Bien sûr, ce Jitensha E-Bike n’est pas un vélo de randonnée. Sa petite batterie non amovible, intégrée elle aussi dans le moyeu arrière, n’offre que 173 Wh de capacité. Au mieux, le fabricant annonce 60 kilomètres à pleine charge. Une autonomie qui tombe à 35 km si l’on choisit le mode turbo (100% de la puissance). Au passage, le vélo se recharge relativement rapidement puisqu’il ne faut que 2 heures pour passer de 0 à 80%.

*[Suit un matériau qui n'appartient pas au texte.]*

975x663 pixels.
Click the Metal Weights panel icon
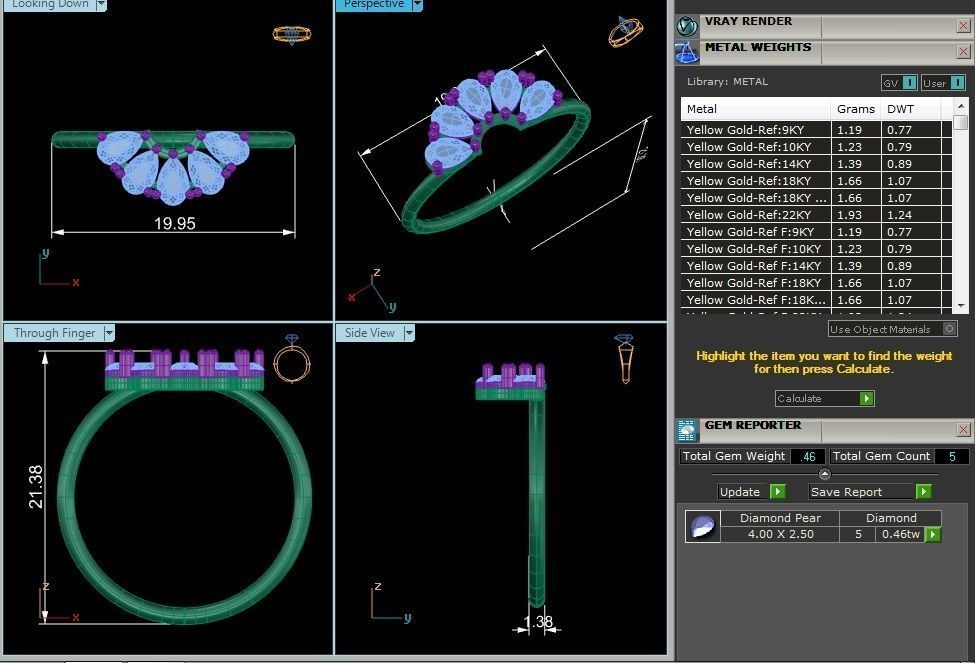687,53
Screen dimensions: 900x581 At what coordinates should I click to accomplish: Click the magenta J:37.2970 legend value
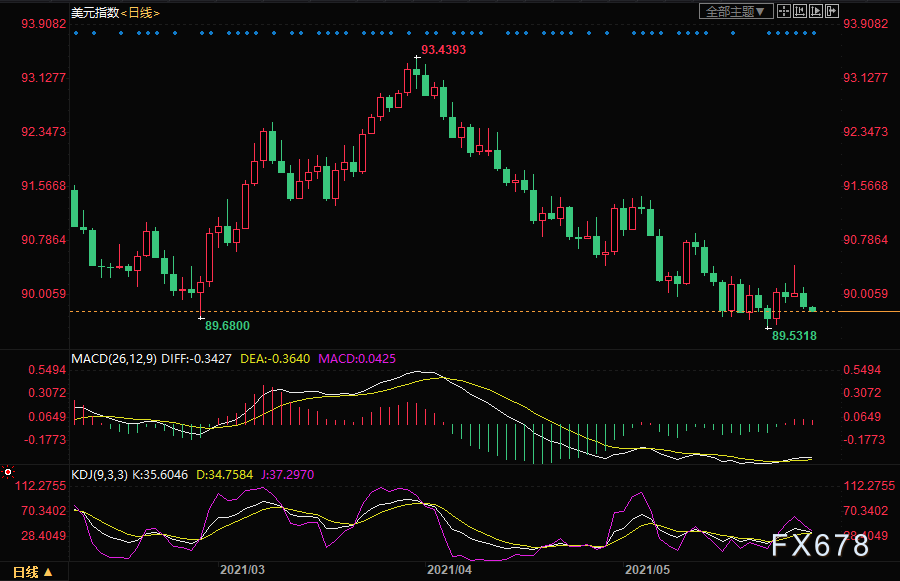click(288, 475)
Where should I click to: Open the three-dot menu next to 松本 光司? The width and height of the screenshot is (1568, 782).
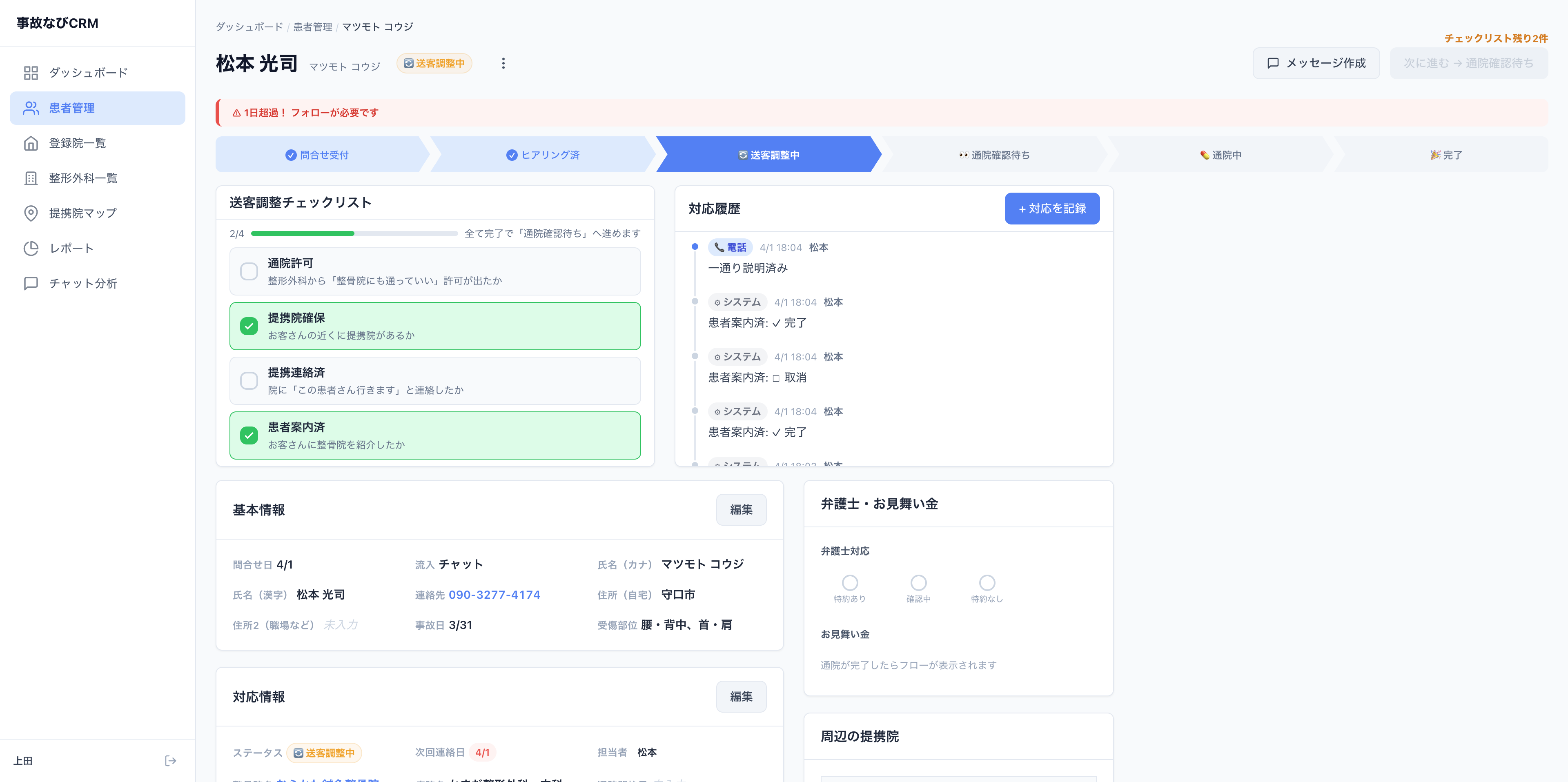503,63
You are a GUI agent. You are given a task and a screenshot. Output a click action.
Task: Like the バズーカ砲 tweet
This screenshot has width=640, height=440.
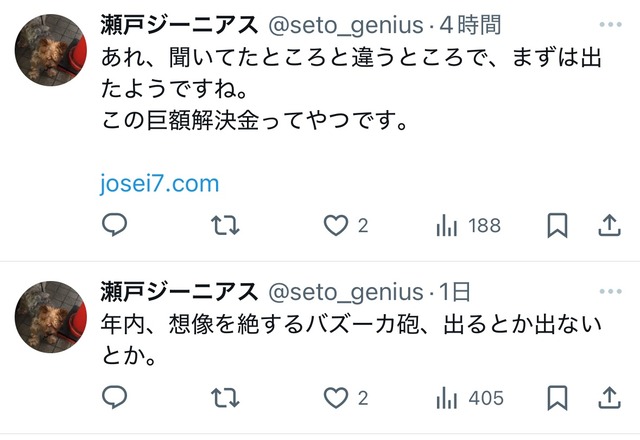(336, 398)
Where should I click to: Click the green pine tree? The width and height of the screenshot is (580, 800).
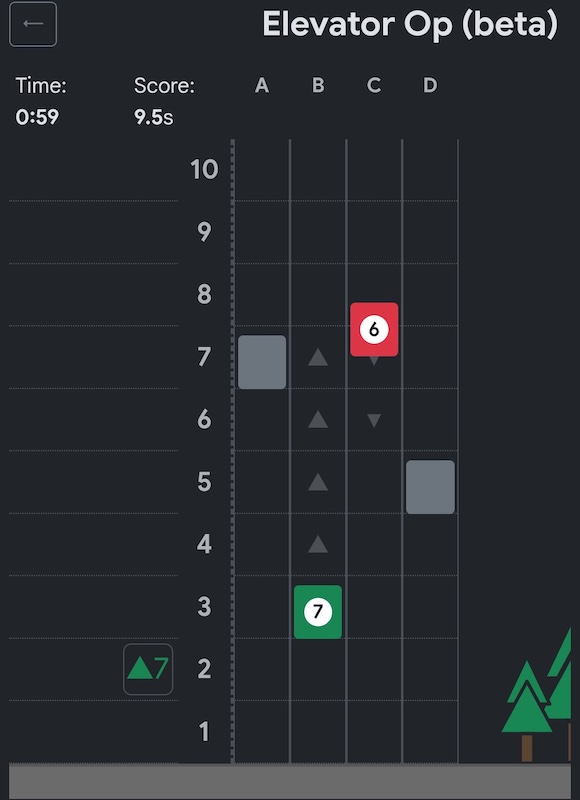pos(527,710)
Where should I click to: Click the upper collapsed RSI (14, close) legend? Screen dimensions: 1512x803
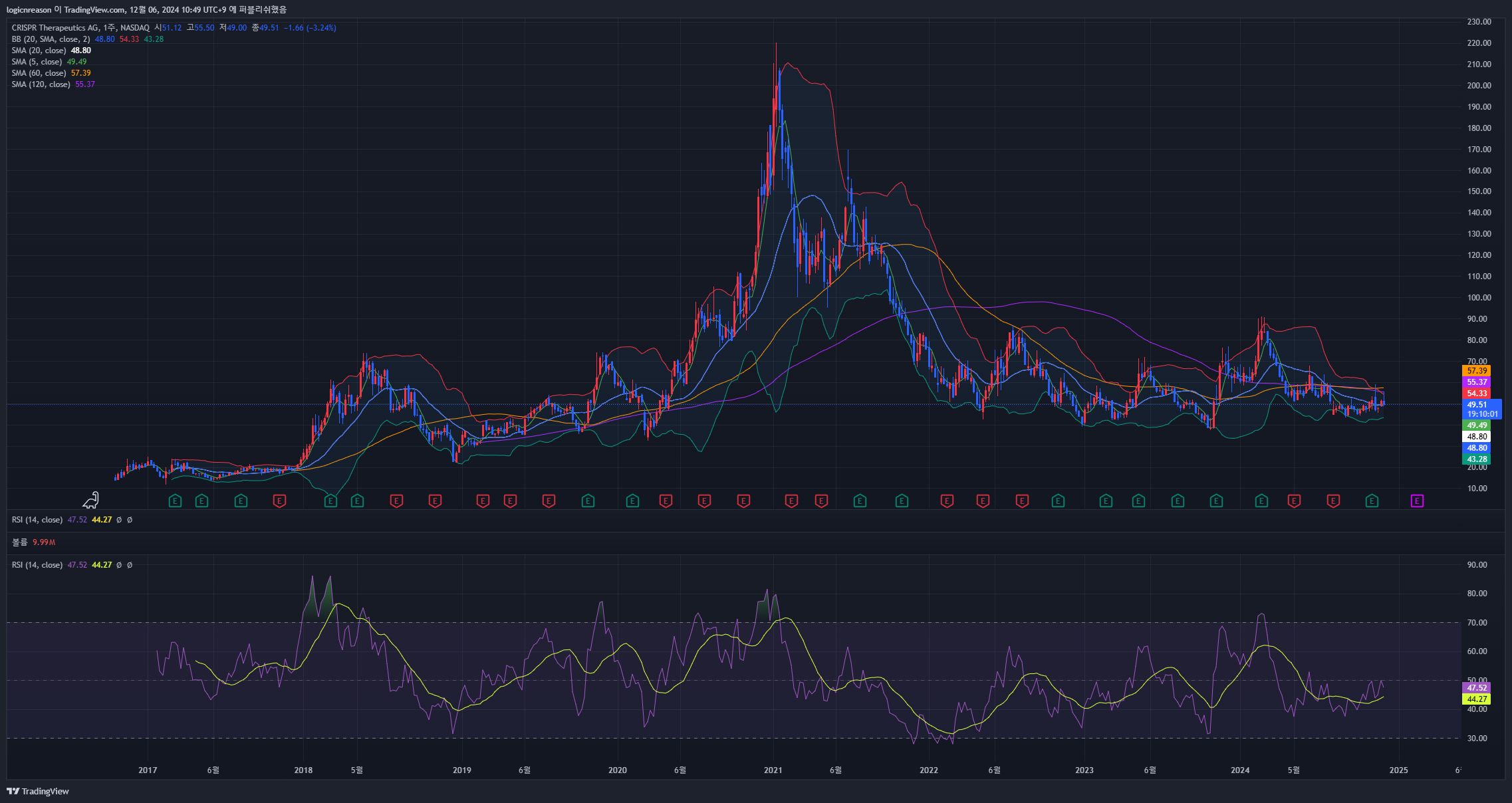(37, 520)

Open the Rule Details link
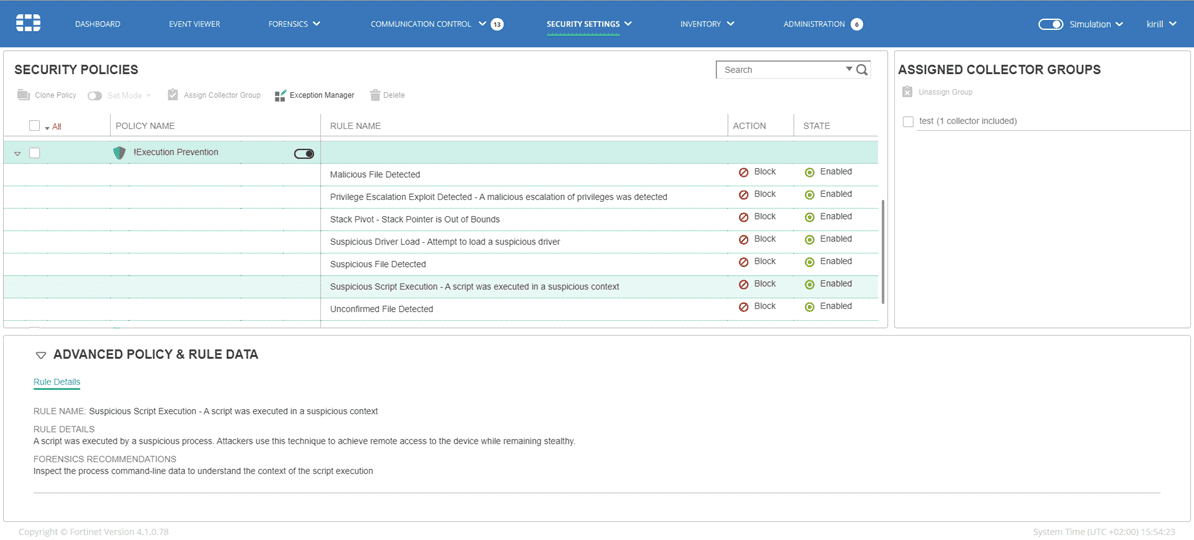click(57, 382)
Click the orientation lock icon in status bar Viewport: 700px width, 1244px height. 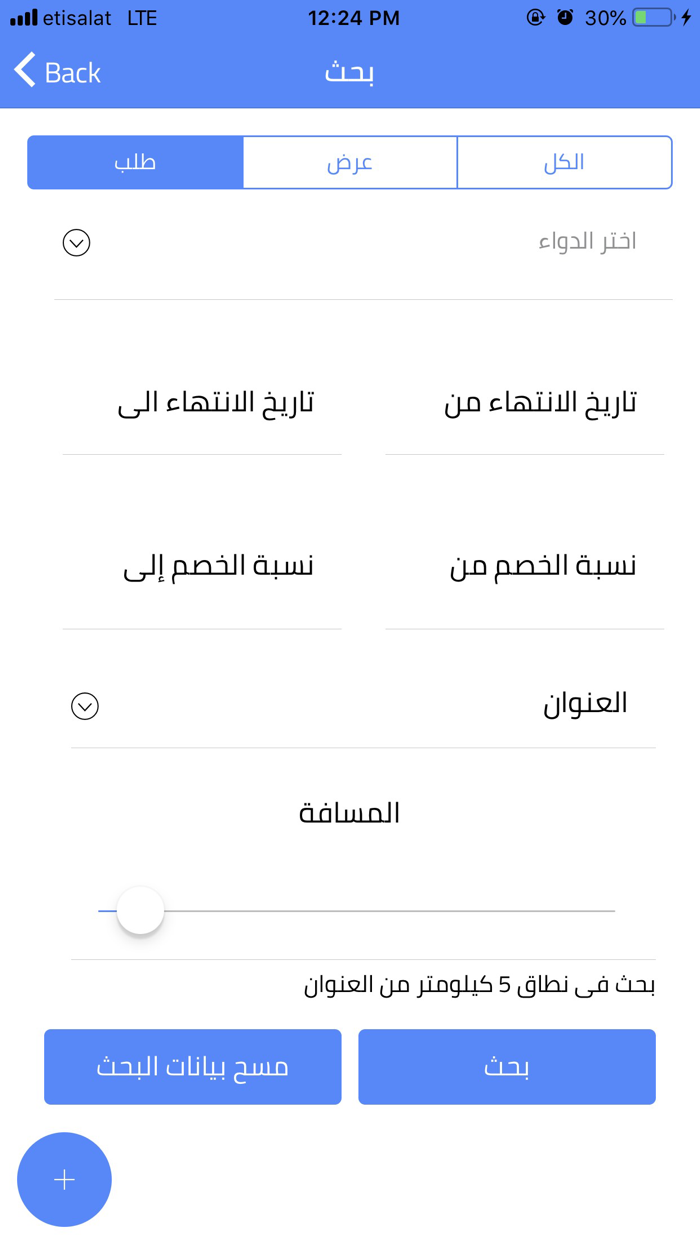(x=536, y=16)
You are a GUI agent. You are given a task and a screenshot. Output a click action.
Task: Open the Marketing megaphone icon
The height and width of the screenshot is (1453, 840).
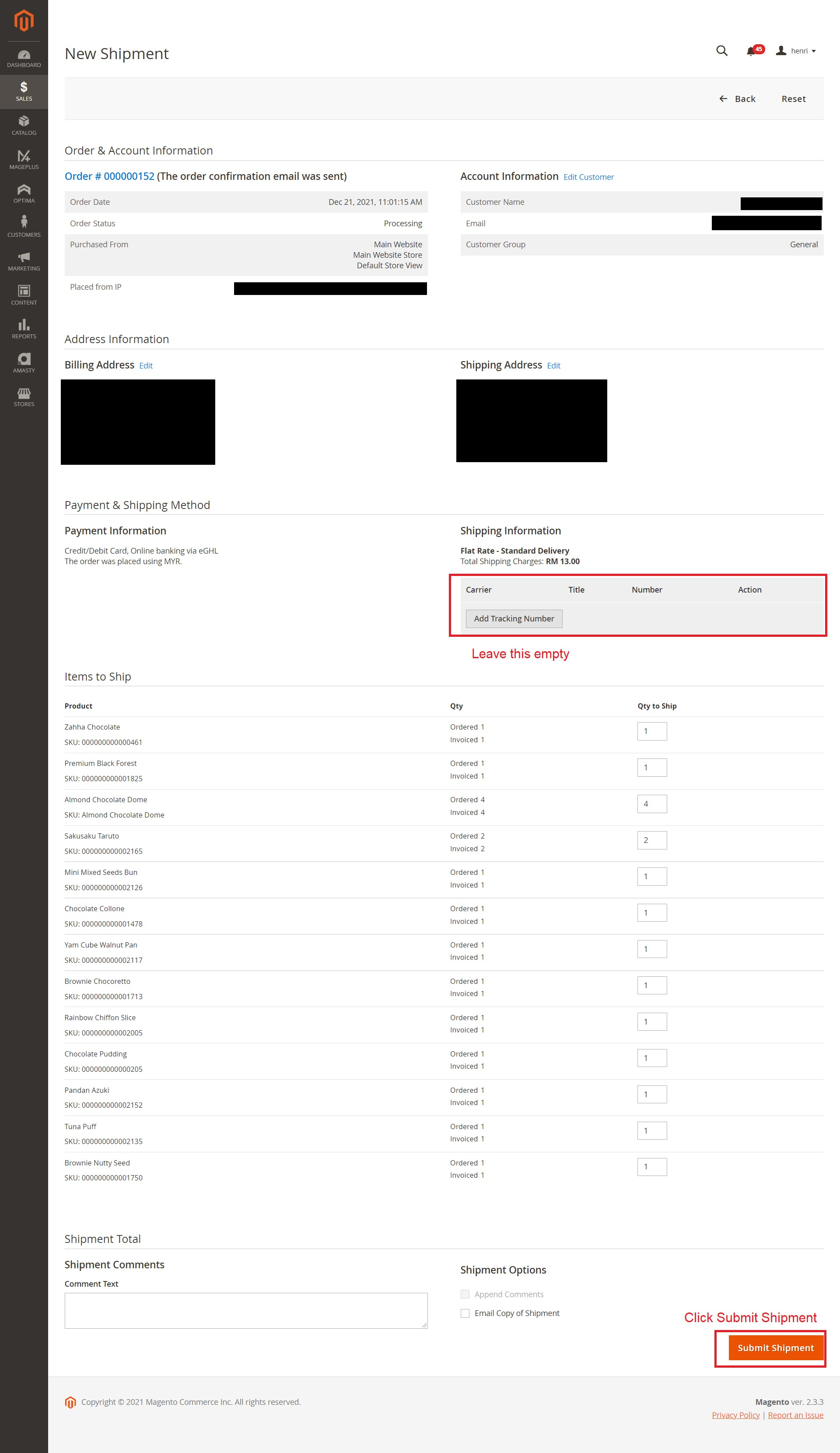pyautogui.click(x=24, y=260)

C’est via l’app dédiée (BitRide) que les quatre modes possibles peuvent être choisis (turbo, custom, eco, no assist). Pratique puisque seule une connexion bluetooth est nécessaire. Mais gênant quand on veut changer de mode, qu’on veut connaître sa vitesse instantanée, voir l’autonomie restante en roulant, puisqu’aucun écran n’est visible (il est en poche c’est votre smartphone). Une fois encore, le caractère épuré du Jitensha milite en faveur d’un écran absent du cadre. Joli et chic, mais pas pratique. Pour autant, une fois le mode le plus adapté choisi, il est possible d’utiliser le Jitensha sans même ouvrir l’application.

Au fond, ce fixie de flemmard est une arme géniale pour l’esthète citadin (à la bourse bien remplie) qui ne jure que par des routes impeccables et de faibles dénivelés. Le Jitensha Tokyo E-Bike rassemble alors le meilleur des deux mondes : un fixie ultra classe et manoeuvrant, mais pas -trop- crevant. L’idéal pour arriver rapidement et avec style au prochain rendez-vous, mais sans auréoles ou odeurs suspectes associées.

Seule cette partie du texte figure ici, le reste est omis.